◆ TRY IT: Below are the entries; set down each of them exactly.

MATERIAL PROVIDED section start

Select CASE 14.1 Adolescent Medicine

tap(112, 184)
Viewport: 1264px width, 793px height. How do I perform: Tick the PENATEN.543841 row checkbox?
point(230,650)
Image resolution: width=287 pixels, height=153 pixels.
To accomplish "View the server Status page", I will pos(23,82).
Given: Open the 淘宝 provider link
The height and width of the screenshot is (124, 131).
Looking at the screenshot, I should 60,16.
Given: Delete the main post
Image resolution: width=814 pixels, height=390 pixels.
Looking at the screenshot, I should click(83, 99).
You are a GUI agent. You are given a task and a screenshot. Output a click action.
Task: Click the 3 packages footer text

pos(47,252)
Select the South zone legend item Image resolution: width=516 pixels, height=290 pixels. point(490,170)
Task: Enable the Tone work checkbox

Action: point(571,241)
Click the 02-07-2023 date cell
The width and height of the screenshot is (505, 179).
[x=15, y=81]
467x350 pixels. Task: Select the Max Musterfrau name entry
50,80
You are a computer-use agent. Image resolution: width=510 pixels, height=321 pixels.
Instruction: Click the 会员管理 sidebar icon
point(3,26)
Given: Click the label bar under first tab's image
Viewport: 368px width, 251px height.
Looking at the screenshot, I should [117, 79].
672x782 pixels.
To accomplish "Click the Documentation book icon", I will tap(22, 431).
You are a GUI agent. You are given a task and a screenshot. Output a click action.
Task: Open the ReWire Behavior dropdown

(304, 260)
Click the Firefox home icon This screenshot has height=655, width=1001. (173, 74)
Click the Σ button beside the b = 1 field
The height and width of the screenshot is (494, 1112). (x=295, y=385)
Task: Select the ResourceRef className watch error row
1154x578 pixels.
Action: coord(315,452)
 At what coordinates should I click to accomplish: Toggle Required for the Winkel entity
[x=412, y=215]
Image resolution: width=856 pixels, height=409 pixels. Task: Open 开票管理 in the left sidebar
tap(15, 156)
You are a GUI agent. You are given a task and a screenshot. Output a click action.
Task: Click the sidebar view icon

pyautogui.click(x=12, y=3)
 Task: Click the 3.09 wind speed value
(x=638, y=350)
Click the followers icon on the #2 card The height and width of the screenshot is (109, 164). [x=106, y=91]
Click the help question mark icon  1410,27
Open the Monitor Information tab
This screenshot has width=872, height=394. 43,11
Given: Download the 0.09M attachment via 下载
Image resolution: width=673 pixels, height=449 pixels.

MATERIAL PROVIDED section end

◆ RESULT:
Select CASE 14.1 Adolescent Medicine

tap(112, 184)
Viewport: 1264px width, 793px height. How do I perform: Tick the PENATEN.543841 row checkbox?
point(230,650)
Image resolution: width=287 pixels, height=153 pixels.
To accomplish "View the server Status page", I will pos(23,82).
Given: Open the 淘宝 provider link
The height and width of the screenshot is (124, 131).
Looking at the screenshot, I should 60,16.
Given: Delete the main post
Image resolution: width=814 pixels, height=390 pixels.
Looking at the screenshot, I should click(83, 99).
You are a GUI agent. You are given a task and a screenshot. Output a click action.
Task: Click the 3 packages footer text

pos(47,252)
Select the South zone legend item Image resolution: width=516 pixels, height=290 pixels. point(490,170)
Task: Enable the Tone work checkbox

Action: point(571,241)
Click the 02-07-2023 date cell
The width and height of the screenshot is (505, 179).
[x=15, y=81]
467x350 pixels. Task: Select the Max Musterfrau name entry
50,80
You are a computer-use agent. Image resolution: width=510 pixels, height=321 pixels.
Instruction: Click the 会员管理 sidebar icon
point(3,26)
Given: Click the label bar under first tab's image
Viewport: 368px width, 251px height.
Looking at the screenshot, I should [117, 79].
672x782 pixels.
To accomplish "Click the Documentation book icon", I will tap(22, 431).
You are a GUI agent. You are given a task and a screenshot. Output a click action.
Task: Open the ReWire Behavior dropdown

(304, 260)
Click the Firefox home icon This screenshot has height=655, width=1001. (173, 74)
Click the Σ button beside the b = 1 field
The height and width of the screenshot is (494, 1112). (x=295, y=385)
Task: Select the ResourceRef className watch error row
1154x578 pixels.
Action: coord(315,452)
 At what coordinates should I click to accomplish: Toggle Required for the Winkel entity
[x=412, y=215]
Image resolution: width=856 pixels, height=409 pixels. Task: Open 开票管理 in the left sidebar
tap(15, 156)
You are a GUI agent. You are given a task and a screenshot. Output a click action.
Task: Click the sidebar view icon

pyautogui.click(x=12, y=3)
 Task: Click the 3.09 wind speed value
(x=638, y=350)
Click the followers icon on the #2 card The height and width of the screenshot is (109, 164). [x=106, y=91]
Click the help question mark icon  1410,27
Open the Monitor Information tab
This screenshot has width=872, height=394. 43,11
Given: Download the 0.09M attachment via 下载
Image resolution: width=673 pixels, height=449 pixels.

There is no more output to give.